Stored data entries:

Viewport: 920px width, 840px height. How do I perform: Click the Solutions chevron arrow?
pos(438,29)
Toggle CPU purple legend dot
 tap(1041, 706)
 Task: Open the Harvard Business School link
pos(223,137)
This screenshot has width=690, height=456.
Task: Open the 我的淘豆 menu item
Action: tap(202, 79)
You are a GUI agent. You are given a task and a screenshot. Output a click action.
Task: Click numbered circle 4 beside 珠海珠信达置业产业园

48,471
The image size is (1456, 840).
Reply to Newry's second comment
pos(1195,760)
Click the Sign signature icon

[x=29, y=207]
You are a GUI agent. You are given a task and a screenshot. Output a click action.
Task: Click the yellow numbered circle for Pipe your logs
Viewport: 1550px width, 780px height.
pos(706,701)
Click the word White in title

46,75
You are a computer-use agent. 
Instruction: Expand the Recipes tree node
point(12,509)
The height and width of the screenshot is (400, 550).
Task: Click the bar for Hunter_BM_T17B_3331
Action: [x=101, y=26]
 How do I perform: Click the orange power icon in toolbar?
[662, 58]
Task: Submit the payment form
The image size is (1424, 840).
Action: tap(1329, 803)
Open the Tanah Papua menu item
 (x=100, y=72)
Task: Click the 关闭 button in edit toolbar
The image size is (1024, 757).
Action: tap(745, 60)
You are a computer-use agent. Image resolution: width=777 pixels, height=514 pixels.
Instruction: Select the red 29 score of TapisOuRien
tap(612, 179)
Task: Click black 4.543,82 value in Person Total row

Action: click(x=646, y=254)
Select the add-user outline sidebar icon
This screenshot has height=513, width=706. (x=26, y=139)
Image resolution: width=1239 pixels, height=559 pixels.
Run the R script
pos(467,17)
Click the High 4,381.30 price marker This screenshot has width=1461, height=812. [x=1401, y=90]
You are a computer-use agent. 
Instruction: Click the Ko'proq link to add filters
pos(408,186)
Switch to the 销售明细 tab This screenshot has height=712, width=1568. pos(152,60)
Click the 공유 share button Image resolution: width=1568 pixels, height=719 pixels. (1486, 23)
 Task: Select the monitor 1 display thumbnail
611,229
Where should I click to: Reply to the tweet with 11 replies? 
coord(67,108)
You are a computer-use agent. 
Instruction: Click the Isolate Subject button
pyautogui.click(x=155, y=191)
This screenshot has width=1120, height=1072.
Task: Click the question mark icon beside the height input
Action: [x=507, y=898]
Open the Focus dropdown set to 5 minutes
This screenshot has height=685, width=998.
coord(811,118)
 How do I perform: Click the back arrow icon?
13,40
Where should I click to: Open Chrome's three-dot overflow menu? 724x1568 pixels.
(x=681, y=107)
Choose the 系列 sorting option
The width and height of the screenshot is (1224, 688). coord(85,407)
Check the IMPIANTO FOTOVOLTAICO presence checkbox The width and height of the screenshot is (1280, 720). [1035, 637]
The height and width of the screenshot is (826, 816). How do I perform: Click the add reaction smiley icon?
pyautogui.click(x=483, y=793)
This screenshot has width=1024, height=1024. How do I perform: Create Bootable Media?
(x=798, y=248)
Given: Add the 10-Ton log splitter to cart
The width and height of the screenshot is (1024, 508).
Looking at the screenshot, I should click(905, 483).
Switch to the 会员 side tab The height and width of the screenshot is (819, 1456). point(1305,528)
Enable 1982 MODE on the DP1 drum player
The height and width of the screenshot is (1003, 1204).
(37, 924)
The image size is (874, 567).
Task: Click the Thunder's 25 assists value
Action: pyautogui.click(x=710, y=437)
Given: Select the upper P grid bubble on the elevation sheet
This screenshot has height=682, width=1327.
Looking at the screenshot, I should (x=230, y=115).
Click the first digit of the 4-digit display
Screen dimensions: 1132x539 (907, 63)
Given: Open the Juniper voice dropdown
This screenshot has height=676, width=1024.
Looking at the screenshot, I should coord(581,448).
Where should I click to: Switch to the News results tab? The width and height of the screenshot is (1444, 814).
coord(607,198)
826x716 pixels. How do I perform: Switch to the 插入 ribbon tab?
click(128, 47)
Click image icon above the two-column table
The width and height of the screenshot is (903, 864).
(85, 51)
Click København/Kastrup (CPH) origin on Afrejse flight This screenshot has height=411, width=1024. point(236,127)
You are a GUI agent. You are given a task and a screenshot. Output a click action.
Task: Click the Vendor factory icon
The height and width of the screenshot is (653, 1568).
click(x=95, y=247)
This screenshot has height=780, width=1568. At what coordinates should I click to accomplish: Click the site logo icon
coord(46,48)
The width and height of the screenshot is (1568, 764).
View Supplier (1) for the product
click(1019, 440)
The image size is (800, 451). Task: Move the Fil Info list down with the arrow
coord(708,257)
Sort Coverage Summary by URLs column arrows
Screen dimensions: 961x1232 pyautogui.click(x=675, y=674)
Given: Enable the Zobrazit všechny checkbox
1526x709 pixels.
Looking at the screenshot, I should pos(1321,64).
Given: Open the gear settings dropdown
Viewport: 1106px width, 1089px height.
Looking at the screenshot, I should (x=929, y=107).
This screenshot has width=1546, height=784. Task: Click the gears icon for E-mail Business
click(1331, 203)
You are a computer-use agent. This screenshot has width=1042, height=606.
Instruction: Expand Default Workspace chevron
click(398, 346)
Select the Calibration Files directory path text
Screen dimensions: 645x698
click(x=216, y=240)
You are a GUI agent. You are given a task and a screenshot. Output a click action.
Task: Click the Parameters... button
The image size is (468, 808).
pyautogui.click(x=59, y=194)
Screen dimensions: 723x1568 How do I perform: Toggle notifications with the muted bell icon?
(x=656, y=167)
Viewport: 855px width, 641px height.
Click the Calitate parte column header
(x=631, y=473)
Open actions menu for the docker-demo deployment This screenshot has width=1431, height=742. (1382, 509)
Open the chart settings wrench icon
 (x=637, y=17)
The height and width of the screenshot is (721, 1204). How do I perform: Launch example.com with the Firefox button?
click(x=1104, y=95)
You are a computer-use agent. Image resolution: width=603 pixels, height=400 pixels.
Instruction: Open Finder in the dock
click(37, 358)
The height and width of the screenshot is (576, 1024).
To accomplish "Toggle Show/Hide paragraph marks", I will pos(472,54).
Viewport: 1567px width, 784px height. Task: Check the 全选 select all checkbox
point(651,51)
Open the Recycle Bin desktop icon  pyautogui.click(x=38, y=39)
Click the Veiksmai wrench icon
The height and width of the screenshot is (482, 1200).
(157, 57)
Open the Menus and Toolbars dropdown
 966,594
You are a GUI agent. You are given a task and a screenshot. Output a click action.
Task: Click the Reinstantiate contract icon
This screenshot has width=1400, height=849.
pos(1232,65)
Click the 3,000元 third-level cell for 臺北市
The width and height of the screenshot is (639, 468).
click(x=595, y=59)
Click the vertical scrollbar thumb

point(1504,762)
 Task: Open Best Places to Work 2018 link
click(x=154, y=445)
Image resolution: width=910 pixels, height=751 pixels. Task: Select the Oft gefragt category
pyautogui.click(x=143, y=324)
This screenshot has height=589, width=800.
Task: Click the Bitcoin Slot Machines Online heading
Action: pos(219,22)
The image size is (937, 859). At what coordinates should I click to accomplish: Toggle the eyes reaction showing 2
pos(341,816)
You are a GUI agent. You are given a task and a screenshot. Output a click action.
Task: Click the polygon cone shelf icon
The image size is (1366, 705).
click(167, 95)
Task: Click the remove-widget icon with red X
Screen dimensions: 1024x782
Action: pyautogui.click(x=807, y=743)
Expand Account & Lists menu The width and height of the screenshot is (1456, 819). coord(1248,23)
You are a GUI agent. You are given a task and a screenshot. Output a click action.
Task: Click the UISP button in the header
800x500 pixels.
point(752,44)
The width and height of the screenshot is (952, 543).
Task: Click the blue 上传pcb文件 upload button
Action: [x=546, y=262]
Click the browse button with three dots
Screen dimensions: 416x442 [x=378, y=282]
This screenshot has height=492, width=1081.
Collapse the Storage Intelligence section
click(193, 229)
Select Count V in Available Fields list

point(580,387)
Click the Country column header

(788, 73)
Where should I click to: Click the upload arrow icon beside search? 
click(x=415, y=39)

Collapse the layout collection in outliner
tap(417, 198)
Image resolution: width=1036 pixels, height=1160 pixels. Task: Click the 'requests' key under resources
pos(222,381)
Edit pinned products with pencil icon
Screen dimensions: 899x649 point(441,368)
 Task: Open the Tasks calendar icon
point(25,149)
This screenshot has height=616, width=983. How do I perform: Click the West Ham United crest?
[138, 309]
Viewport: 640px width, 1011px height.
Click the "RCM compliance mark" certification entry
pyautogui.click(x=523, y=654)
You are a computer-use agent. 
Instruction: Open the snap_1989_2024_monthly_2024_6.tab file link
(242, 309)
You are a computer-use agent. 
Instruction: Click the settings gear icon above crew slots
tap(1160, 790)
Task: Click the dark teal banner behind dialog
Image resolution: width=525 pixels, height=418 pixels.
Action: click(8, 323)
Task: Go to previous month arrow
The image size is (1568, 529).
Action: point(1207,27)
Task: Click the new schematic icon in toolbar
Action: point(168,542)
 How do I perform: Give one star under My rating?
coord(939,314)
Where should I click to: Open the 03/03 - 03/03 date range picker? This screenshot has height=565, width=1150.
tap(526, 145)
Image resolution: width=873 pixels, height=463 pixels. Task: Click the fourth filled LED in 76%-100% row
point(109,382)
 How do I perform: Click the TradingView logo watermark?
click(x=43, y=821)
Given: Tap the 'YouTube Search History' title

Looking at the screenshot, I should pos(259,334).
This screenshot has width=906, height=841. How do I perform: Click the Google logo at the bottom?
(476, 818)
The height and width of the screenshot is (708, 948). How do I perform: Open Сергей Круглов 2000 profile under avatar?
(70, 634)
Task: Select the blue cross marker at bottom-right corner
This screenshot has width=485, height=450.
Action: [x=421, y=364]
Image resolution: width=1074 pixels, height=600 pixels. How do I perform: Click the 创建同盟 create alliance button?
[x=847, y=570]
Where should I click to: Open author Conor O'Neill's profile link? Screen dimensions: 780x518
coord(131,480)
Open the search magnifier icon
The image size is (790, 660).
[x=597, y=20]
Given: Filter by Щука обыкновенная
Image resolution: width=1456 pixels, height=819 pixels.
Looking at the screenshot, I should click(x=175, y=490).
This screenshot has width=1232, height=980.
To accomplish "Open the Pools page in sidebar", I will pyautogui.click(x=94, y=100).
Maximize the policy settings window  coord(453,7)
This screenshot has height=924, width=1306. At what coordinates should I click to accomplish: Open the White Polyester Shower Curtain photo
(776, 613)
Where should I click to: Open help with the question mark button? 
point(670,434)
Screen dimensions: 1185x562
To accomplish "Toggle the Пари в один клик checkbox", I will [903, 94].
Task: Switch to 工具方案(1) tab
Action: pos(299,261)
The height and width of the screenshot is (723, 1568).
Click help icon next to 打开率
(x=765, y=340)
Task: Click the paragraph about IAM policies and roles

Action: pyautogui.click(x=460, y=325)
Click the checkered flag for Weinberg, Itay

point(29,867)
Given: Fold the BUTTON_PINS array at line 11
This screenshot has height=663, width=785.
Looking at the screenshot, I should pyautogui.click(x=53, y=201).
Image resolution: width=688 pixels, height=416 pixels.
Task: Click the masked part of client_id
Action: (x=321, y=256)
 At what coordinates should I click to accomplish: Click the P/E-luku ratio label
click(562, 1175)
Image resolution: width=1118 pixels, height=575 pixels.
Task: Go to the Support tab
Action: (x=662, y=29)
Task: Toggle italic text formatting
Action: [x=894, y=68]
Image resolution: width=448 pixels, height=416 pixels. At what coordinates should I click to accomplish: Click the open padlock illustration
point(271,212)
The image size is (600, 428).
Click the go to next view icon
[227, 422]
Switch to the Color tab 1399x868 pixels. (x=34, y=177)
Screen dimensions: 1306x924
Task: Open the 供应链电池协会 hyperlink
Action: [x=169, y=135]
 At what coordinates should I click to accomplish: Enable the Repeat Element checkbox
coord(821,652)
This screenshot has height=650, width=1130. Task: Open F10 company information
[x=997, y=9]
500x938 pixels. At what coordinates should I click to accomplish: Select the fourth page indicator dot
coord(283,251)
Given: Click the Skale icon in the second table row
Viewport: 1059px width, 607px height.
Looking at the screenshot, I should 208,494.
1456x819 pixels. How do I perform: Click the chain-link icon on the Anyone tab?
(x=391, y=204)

What is being asked :: From the line holding "This screenshot has height=616, width=983." to the line holding "This screenshot has width=1232, height=980.", inclusive, restate each line above exactly as written.

Reply ::
This screenshot has height=616, width=983. How do I perform: Click the West Ham United crest?
[138, 309]
Viewport: 640px width, 1011px height.
Click the "RCM compliance mark" certification entry
pyautogui.click(x=523, y=654)
You are a computer-use agent. 
Instruction: Open the snap_1989_2024_monthly_2024_6.tab file link
(242, 309)
You are a computer-use agent. 
Instruction: Click the settings gear icon above crew slots
tap(1160, 790)
Task: Click the dark teal banner behind dialog
Image resolution: width=525 pixels, height=418 pixels.
Action: click(8, 323)
Task: Go to previous month arrow
The image size is (1568, 529).
Action: point(1207,27)
Task: Click the new schematic icon in toolbar
Action: point(168,542)
 How do I perform: Give one star under My rating?
coord(939,314)
Where should I click to: Open the 03/03 - 03/03 date range picker? This screenshot has height=565, width=1150.
tap(526, 145)
Image resolution: width=873 pixels, height=463 pixels. Task: Click the fourth filled LED in 76%-100% row
point(109,382)
 How do I perform: Click the TradingView logo watermark?
click(x=43, y=821)
Given: Tap the 'YouTube Search History' title

Looking at the screenshot, I should pos(259,334).
This screenshot has width=906, height=841. How do I perform: Click the Google logo at the bottom?
(476, 818)
The height and width of the screenshot is (708, 948). How do I perform: Open Сергей Круглов 2000 profile under avatar?
(70, 634)
Task: Select the blue cross marker at bottom-right corner
This screenshot has width=485, height=450.
Action: [x=421, y=364]
Image resolution: width=1074 pixels, height=600 pixels. How do I perform: Click the 创建同盟 create alliance button?
[x=847, y=570]
Where should I click to: Open author Conor O'Neill's profile link? Screen dimensions: 780x518
coord(131,480)
Open the search magnifier icon
The image size is (790, 660).
[x=597, y=20]
Given: Filter by Щука обыкновенная
Image resolution: width=1456 pixels, height=819 pixels.
Looking at the screenshot, I should click(x=175, y=490).
This screenshot has width=1232, height=980.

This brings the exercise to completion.